Third is their ridiculous double suicide. Recall that Romeo is a Montague, long feuding with the Capulets, Juliet’s family. This precipitates 1) their secret, forbidden marriage and 2) a fight in which Romeo kills Tybalt, Juliet’s cousin, prompting Romeo’s exile. Friar Laurence concocts a plan to reunite them, including Juliet taking a sleeping potion that causes Romeo to think she’s dead. So, he downs some lethal poison, leading Juliet to stab herself to death when she discovers his corpse after coming to.

Passion? Pshaw. This is just the heedless, reckless impulsivity of adolescence. I side with the cooling wisdom of Friar Laurence: “These violent delights have violent ends…Therefore love moderately. Long love doth so. / Too swift arrives as tardy as too slow” (2.5.9-15). And I can’t help but think Shakespeare’s winking at us with his sensational finale. There’s an element of comedy in their over-the-top deaths.

Finally, everyone constantly misquotes some of the play’s most famous lines. “Star-crossed lovers” (P.6)? Star-crossed isn’t a good thing. It refers, in the astrology of the day, to the stars that appeared when they were born; here, the stars thwarted, or crossed, the lovers’ destinies.

And as for the play’s most famous line of all? “O Romeo, Romeo, wherefore art thou Romeo?” (2.1.74-75)

***

2.5
A classroom in Cincinnati, Ohio

“What does ‘wherefore’ mean?” I asked the ninth-graders, who were about the same age I was when I touched the Juliet nearly 15 years before.

This was the only time I properly taught Shakespeare, my semester of student-teaching. (Technically, I aided instruction of an adapted text The Merchant of Venice to a small group of seniors with learning disabilities. They found Portia’s “pound of flesh” strategy brilliant.)

> [Exercise tasks]:
a - In the essay on Romeo and Juliet, whom does Romeo kill in the fight that leads to his exile?
b - Translate this sentence from the essay on Romeo and Juliet into Spanish: "Friar Laurence concocts a plan to reunite them, including Juliet taking a sleeping potion that causes Romeo to think she’s dead."
c - Carry on the essay on Romeo and Juliet from its last sentence.
The material after this point has nothing to do with the essay on Romeo and Juliet.

> [Entries]:
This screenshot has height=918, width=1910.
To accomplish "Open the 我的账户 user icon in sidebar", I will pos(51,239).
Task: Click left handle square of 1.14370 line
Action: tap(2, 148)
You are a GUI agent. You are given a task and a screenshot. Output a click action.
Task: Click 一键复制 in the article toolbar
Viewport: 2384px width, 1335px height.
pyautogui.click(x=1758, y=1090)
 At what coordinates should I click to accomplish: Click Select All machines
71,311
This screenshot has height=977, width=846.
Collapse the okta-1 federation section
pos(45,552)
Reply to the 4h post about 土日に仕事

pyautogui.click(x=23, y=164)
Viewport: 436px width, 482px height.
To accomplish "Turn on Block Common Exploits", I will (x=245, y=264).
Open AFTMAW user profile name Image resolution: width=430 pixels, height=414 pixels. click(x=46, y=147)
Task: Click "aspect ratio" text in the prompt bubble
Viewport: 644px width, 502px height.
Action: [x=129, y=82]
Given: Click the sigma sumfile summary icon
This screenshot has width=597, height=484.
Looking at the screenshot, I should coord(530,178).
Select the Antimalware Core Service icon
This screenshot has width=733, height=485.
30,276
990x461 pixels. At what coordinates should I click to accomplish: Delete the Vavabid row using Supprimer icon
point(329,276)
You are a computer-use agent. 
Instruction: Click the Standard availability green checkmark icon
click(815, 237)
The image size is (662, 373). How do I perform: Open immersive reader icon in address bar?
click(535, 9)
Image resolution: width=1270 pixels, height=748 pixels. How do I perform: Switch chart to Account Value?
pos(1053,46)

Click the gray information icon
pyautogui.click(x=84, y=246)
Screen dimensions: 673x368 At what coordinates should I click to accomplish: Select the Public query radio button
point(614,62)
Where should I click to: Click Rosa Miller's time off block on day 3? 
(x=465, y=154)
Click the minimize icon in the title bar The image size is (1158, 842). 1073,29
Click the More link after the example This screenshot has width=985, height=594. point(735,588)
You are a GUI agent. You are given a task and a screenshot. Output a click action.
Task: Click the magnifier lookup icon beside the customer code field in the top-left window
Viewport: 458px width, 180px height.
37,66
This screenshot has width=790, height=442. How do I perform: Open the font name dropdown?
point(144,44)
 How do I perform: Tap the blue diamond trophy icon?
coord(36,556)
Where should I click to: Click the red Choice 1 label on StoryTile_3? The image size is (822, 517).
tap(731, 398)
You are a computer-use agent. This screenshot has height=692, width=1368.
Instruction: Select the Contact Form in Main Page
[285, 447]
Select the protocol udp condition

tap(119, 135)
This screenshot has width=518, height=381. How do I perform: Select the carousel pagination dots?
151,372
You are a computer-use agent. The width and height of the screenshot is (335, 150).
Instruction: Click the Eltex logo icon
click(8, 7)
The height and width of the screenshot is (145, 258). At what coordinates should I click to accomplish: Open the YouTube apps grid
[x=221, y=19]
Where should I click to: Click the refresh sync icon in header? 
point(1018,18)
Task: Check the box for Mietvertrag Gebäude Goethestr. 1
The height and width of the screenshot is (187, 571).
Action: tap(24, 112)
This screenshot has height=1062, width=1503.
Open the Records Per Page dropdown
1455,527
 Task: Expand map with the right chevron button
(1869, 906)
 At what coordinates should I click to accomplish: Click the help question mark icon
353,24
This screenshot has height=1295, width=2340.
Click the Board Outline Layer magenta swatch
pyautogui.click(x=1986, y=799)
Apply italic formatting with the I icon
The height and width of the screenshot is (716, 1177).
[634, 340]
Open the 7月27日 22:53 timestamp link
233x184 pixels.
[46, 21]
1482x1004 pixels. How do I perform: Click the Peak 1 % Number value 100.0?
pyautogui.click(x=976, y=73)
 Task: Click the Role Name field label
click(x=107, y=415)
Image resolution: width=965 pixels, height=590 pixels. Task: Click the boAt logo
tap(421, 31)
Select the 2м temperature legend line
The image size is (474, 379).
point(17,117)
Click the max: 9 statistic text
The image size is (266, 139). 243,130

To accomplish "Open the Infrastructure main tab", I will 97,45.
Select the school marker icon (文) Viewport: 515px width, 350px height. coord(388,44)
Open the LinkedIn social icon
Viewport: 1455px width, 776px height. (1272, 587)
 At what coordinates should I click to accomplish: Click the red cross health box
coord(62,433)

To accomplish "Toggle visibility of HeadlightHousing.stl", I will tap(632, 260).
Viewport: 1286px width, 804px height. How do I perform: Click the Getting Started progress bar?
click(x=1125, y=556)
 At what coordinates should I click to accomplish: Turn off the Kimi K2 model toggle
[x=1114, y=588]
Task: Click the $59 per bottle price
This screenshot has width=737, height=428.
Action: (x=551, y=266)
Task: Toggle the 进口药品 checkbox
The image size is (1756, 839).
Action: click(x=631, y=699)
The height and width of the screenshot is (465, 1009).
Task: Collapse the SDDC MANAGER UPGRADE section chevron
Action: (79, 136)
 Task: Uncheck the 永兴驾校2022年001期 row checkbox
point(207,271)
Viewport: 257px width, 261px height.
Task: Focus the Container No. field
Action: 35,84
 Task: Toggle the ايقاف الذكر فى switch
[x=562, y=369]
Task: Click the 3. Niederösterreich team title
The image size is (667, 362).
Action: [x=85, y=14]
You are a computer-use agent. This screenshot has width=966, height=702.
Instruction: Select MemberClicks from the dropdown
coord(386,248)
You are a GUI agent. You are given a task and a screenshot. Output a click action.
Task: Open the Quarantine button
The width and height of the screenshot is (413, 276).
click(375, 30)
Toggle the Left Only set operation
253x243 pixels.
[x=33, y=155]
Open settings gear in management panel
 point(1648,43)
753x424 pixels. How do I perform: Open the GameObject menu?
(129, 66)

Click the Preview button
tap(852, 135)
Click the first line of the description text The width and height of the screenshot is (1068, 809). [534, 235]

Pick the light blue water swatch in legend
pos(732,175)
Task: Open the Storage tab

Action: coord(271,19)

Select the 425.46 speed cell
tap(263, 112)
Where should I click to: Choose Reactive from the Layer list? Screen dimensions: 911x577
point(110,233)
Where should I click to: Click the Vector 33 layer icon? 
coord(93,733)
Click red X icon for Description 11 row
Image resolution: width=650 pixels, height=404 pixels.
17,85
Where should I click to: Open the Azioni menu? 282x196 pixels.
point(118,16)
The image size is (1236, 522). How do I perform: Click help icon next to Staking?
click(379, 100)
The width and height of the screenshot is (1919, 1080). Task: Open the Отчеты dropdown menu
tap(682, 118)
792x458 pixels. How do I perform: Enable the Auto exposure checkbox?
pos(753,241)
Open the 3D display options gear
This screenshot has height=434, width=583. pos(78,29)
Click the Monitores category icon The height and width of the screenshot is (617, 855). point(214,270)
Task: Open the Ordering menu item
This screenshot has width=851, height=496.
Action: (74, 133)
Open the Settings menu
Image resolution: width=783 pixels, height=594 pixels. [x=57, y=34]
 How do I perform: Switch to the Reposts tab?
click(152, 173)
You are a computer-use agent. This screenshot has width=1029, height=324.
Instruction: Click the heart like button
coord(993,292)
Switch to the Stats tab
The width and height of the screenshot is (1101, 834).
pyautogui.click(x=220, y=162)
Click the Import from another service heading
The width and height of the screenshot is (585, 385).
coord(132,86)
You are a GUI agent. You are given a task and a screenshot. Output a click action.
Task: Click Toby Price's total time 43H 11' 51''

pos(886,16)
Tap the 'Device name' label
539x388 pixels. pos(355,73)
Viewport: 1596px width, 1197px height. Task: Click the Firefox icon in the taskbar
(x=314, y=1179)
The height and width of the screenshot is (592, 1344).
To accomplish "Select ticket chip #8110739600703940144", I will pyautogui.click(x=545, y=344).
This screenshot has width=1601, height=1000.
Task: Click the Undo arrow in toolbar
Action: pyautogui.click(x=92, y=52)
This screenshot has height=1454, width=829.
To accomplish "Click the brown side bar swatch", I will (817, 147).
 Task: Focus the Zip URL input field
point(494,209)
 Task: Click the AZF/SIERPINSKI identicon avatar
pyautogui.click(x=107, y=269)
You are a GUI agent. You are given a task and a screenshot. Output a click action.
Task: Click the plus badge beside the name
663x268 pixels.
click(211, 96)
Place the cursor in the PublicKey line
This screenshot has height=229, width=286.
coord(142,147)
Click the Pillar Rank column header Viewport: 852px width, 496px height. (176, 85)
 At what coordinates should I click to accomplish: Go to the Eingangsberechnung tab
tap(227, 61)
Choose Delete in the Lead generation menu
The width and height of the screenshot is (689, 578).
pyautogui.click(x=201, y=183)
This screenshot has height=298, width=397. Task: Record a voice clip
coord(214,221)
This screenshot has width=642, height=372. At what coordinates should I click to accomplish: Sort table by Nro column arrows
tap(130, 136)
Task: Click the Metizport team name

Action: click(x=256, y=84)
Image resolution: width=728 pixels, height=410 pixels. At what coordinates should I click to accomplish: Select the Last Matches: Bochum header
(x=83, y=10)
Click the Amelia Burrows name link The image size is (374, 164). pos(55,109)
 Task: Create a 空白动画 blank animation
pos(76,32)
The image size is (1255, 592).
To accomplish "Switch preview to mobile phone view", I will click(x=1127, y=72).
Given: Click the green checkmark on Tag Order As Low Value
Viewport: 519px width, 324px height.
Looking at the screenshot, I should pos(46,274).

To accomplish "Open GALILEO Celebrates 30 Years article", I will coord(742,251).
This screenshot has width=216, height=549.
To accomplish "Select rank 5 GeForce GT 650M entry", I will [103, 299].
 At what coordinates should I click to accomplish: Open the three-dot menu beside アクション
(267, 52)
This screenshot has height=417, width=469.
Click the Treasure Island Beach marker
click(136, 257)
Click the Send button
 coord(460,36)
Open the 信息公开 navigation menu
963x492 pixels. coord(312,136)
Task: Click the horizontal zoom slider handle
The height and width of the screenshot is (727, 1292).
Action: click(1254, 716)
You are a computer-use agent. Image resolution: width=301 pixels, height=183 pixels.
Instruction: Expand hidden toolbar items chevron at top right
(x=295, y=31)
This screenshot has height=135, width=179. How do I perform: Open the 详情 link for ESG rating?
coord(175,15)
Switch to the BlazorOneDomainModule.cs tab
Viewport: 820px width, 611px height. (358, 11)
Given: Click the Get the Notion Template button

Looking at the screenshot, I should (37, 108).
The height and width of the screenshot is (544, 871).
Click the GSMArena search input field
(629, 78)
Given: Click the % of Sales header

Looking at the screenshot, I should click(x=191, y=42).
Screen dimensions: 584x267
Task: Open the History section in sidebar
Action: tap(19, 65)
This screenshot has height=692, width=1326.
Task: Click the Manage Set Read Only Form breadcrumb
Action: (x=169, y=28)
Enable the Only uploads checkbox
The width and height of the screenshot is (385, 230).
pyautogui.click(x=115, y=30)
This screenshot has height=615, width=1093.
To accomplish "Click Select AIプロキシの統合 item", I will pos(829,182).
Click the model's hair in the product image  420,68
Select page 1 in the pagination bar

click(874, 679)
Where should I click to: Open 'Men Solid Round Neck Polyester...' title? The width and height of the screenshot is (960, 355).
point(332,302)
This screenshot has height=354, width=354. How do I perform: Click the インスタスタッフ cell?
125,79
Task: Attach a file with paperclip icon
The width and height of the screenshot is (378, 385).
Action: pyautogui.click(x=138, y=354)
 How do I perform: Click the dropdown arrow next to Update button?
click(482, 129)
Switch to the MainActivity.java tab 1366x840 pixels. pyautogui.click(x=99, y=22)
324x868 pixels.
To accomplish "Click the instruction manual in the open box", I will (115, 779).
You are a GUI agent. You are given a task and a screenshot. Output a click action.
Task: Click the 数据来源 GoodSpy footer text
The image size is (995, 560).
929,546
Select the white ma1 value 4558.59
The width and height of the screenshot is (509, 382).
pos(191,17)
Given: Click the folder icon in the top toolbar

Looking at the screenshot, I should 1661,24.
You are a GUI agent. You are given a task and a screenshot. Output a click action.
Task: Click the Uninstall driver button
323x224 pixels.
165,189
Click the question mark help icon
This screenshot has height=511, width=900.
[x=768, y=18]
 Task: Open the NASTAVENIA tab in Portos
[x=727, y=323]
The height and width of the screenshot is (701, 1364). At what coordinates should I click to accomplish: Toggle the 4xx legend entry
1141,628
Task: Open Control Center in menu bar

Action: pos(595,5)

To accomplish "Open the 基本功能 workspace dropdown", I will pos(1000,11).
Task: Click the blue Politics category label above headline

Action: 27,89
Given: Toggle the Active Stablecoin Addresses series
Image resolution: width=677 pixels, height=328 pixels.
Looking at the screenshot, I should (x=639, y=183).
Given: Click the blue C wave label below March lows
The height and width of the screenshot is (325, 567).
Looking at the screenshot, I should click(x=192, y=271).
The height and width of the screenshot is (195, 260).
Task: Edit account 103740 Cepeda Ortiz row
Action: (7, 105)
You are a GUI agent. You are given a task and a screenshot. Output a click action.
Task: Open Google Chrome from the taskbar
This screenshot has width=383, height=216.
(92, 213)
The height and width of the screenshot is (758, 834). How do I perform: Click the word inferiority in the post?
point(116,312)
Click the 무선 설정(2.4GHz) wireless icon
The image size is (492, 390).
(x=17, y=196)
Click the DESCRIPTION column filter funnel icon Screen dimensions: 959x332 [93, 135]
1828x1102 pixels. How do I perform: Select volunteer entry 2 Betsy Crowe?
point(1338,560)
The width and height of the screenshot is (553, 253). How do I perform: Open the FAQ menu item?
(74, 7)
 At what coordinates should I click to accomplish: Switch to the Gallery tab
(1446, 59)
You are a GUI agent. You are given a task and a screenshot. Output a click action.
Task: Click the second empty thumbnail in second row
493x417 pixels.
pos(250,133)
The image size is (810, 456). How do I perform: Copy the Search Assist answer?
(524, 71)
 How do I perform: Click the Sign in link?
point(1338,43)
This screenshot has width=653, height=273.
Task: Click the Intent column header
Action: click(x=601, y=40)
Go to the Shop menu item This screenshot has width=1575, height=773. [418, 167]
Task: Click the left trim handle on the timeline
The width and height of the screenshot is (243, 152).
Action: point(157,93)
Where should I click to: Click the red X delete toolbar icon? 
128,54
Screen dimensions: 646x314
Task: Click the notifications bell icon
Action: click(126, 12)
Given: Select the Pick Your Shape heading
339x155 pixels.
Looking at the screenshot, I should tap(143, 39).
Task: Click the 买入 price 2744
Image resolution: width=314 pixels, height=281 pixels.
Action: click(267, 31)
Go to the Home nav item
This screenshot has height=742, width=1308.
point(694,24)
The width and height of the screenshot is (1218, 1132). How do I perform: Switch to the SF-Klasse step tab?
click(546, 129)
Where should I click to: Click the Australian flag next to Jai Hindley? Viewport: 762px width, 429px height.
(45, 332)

> [Outputs for the tasks]:
a - Tybalt, Juliet's cousin.

b - Fray Lorenzo idea un plan para reunirlos, que incluye que Julieta tome una poción para dormir que hace que Romeo crea que ella está muerta.

c -
Preparing for the unit, I reread Romeo Juliet, which I can vaguely remember reading my own freshman year, in the very same Norton Shakespeare I used this time around. There is evidence of my lesson planning in the margins. Symbolism of nurse, I jotted and heavily underlined. Opposites: Poison in beautiful flowers. Oxymorons, I wrote next to Romeo’s  “O brawling love, O loving hate” (1.1.169). Love turns everything upside down. Reversing/turning meanings. Their love is pure, but irony that the pretense to meet is under shrift/confession. Who’s responsible for the deaths? Themselves? Friar? Capulet/Montague? Friar John?

“‘Where’?” a student offered.

“That’s what it definitely sounds like. Plus, Juliet thinks she’s all alone, pining for her absent lover. Good thinking, but not quite. Anyone else?”

“It means ‘why’,” another student supplied.

“Yes! She’s saying, ‘Why does your name have to be Romeo?’ A Montague. The enemy of her family. How did you know that?”

“It says it in the book. I ain’t no dummy, Mr. Kelly!”

“And you ain’t gotta be salty about it!” The class erupted in laughter. “I was giving you props.”

“Let me tell you something,” I continued. I switched from teacherspeak to ‘real talk’ as I circulated the room, high up on my imaginary pulpit. “There’s no secret to being smart. Smart is knowing how to use your resources. Like your book, which defines some of those old-sounding words that make Shakespeare seem hard. You think I know what all those words mean? No. I just know what tools are available to me and how to use them. Wherefore sounds like where. But language changes. Words change. Take Slang. Does anyone here say phat anymore? No. You’ll sound like a…” I paused for dramatic effect. “A biscuit head.” Laughter. It was probably most effective tactic as a teacher. Not irony or oxymoron or critical thinking questions. Self-deprecation.

***

3.5
An apartment in Irvine, California

Early on in Shakespeare Confidential, before we moved to Dublin, my wife suggested I read Romeo and Juliet so we could act out the balcony scene. Our apartment had a very tall loft overlooking the living room.

I had no mind to read Romeo and Juliet just yet, thinking it one of the more overhyped plays in his oeuvre. But I did agree to try the scene.

“Where’s your passion? Where’s your spontaneity? Where’s your sense of fun?”

I started with some spirit:

“‘But soft, what light through yonder window breaks? / It the east, and Juliet is the sun. / Arise, fair sun, and kill the envious moon…’” (2.1.44-46).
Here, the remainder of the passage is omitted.